ORNL conducts research and development activities that span a wide range of scientific disciplines. Many research areas have a significant overlap with each other; researchers often work in two or more of the fields listed here. The laboratory’s major research areas are described briefly below.

Chemical sciences – ORNL conducts both fundamental and applied research in a number of areas, including catalysis, surface science and interfacial chemistry; molecular transformations and fuel chemistry; heavy element chemistry and radioactive materials characterization; aqueous solution chemistry and geochemistry; mass spectrometry and laser spectroscopy; separations chemistry; materials chemistry including synthesis and characterization of polymers and other soft materials; chemical biosciences; and neutron science.

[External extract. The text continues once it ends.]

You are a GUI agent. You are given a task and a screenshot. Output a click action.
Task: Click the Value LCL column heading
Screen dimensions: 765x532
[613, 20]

Electron microscopy – ORNL’s electron microscopy program investigates key issues in condensed matter, materials, chemical and nanosciences.
Nuclear medicine – The laboratory’s nuclear medicine research is focused on the development of improved reactor production and processing methods to provide medical radioisotopes, the development of new radionuclide generator systems, the design and evaluation of new radiopharmaceuticals for applications in nuclear medicine and oncology.
Physics – Physics research at ORNL is focused primarily on studies of the fundamental properties of matter at the atomic, nuclear, and subnuclear levels and the development of experimental devices in support of these studies.
Population – ORNL provides federal, state and international organizations with a gridded population database, called Landscan, for estimating ambient population. LandScan is a raster image, or grid, of population counts, which provides human population estimates every 30 x 30 arc seconds, which translates roughly to population estimates for 1 kilometer square windows or grid cells at the equator, with cell width decreasing at higher latitudes. Though many population datasets exist, LandScan is the best spatial population dataset, which also covers the globe. Updated annually (although data releases are generally one year behind the current year) offers continuous, updated values of population, based on the most recent information. Landscan data are accessible through GIS applications and a USAID public domain application called Population Explorer.